Escrache es un neologismo nacido en las naciones del sur, Argentina, Paraguay, Uruguay, y significa un tipo de manifestación o protesta en que individuos indignados se dirigen al domicilio o al lugar en que se encuentran las personas a las que quieren acusar públicamente de delitos y conductas sancionables. Es un tipo de intervención directa, sin mediación de sistemas de justicia, o, precisamente, por la inexistencia de ellos, con el que la gente emite su juicio de repulsa como mecanismo de presión de la opinión pública. En vista del saqueo grosero y generalizado de la nación, dada la ausencia de mecanismos de control y el temor a oscuros arreglos o pactos políticos que puedan llevar a la impunidad, la población ha decidido aplicar una suerte de venganza moral descubriendo los rostros e incomodando la vida de lujos y excesos que llevan los personeros de la revolución a expensas del sacrificio y el dolor de todo un país. Vemos así fotos con los hijos de los líderes chavistas que llevan fastuosos estilos de vida en el exterior, listados de colaboracionistas y testaferros, videos que dan fe de la doble cara, la mentira y el fraude revolucionario. Una reacción enteramente comprensible desde el punto de vista de la víctima, de no ser porque, como toda reacción colectiva de índole moral, los juicios en masa terminan muchas veces en cacería de brujas y linchamiento social indiferenciado.
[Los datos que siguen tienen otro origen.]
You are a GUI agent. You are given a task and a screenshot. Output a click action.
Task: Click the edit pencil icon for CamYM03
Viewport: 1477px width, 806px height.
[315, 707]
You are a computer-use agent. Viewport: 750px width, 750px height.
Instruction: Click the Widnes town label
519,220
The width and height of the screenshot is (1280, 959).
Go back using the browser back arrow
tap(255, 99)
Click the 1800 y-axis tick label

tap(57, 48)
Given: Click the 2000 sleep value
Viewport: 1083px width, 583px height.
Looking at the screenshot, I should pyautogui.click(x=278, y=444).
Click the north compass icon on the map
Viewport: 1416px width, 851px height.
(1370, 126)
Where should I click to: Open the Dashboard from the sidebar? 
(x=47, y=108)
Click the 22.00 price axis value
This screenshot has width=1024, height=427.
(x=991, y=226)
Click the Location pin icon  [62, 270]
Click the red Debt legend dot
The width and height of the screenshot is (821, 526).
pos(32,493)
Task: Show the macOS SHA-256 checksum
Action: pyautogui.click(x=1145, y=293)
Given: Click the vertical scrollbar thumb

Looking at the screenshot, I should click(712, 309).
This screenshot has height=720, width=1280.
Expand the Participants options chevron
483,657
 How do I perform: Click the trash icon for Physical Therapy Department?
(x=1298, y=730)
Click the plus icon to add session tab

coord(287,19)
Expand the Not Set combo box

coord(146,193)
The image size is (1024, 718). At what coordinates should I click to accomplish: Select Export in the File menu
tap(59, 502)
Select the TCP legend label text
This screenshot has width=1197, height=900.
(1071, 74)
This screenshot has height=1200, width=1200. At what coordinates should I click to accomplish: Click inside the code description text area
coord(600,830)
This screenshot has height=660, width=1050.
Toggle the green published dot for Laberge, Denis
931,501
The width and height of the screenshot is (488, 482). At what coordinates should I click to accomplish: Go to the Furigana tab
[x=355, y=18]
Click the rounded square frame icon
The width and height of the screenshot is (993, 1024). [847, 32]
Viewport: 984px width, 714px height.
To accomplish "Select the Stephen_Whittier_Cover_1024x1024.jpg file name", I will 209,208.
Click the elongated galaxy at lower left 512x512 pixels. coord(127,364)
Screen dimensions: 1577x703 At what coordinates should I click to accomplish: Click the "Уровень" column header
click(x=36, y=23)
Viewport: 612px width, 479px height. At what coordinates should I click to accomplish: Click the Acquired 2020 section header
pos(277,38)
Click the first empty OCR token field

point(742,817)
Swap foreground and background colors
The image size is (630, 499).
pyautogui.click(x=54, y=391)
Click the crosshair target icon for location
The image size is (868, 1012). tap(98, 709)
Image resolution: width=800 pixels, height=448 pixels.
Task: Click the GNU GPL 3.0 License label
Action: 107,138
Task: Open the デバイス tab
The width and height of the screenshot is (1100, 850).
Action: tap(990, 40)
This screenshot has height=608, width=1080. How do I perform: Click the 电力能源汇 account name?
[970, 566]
Lo primero que cabe preguntar es ¿por qué aparece el escrache ahora y no durante los 18 años anteriores? La sociedad venezolana, en general, se mostró durante mucho tiempo complaciente con el saqueo generalizado. No hubo verdadera sanción moral, entre pares, entre vecinos y conocidos. El pueblo aceptó con deleite las dádivas del gobierno y, esperando el goteo de la fiesta, la reacción contra la asombrosa corrupción administrativa se mantuvo apaciguada y débil. Miles y miles de denuncias nunca llegaron a nada. Es ahora, frente al abismo, que se reactivan los recursos éticos de la población. Pero como hubo que tocar fondo, lo que en este momento surge de las profundidades está lleno de sombras, de emociones destructivas, como la venganza y el resentimiento, sin un verdadero proceso de toma de consciencia. Así como la falencia institucional, la impunidad y el quiebre del sistema de justicia ha llevado a un aumento de linchamientos físicos en los barrios donde la población ejecuta a los malandros y toma la justicia por sus propias manos, las redes sociales y el espacio público se han convertido en personificación de las erinies, esos seres alados nacidos de la oscuridad como agentes de venganza. No podemos olvidar lo que ha sucedido en el país. Pero tampoco podremos reconstruir la república a partir del dominio absoluto de las furias. Nos asomamos a las consecuencias de haber permitido el desmantelamiento de las instituciones que encausan la sociedad, a un sistema de justicia convertido en mecanismo colectivo de venganza y humillación.